BEIRUT (AFP) — Lebanon on Wednesday released three of seven suspects held over the 2005 murder of former prime minister Rafiq Hariri, the office of public prosecutor Said Mirza told AFP.
The move comes just days before the Special Tribunal for Lebanon, set up to try suspects over the February 2005 Beirut bomb blast that killed Hariri and 22 other people, opens its doors in The Hague on Sunday.
The three are Lebanese brothers Mahmoud and Ahmed Abdel Aal and Syrian Ibrahim Jarjura, all civilians who were being held on suspicion of withholding information and misleading the probe into the assassination.
However, investigating judge Sakr Sakr rejected demands for the release of two other suspects -- former Lebanese security services director Jamil Sayyed and domestic security chief Ali Hajj, a judicial source said.
They are among four Lebanese generals who were pillars of the security apparatus long orchestrated by Syria, the country's then powerbroker which has roundly denied accusations it was behind the Hariri assassination.
The other two are Mustafa Hamdan, who headed the presidential guard, and Raymond Azar, who was commander of army intelligence.
The generals have been detained since August 2005 on suspicion of premeditated murder, attempted premeditated murder and carrying out terrorist acts, but none of the seven was ever indicted for the murder.
Sakr released the two Lebanese brothers on bail of about 300 dollars and the Syrian on about 70 dollars. The brothers were arrested in October 2005 and the Syrian was arrested in January 2006. No reasons were given for their release.
The attack against Hariri on the Beirut seafront was one of the worst acts of political violence to rock Lebanon since the 1975-1990 civil war, and led to the withdrawal of Syrian troops after a 29-year presence.
In its early stages, the UN probe into the murder implicated top Syrian intelligence officials, including President Bashar al-Assad's brother as well as his brother-in-law, but Damascus has consistently denied any involvement.
Syrian Foreign Minister Walid Muallem said on Wednesday after visiting Saudi Arabia on Tuesday that both Damascus and Riyadh "are working for security and stability in Lebanon and for scheduled parliamentary elections there to go ahead" on June 7.
But Muallem told a news conference in Damascus that the question of the Hariri tribunal was not raised by either party because both believe "it is an issue for Lebanon and the United Nations."
The Hariri tribunal has existed on paper since June 2007 when it was brought to life by a UN Security Council resolution, but it is expected to be years before the suspects are actually brought to trial.

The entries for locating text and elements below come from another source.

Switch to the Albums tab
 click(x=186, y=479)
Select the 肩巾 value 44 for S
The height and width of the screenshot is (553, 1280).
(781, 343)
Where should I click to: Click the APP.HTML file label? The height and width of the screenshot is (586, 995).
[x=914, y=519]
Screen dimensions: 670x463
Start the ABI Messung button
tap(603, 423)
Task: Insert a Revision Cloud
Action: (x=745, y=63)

The tribunal will be housed in the former headquarters of the Dutch intelligence service and the courtroom itself is to be built in what used to be a spies' gymnasium.
Its budget will amount to about 51 million dollars (36 million euros) in 2009 -- 49 percent of it financed by Lebanon -- and when in full swing it will employ around 430 people.
Eleven judges -- four from Lebanon and seven from other countries -- have already been nominated.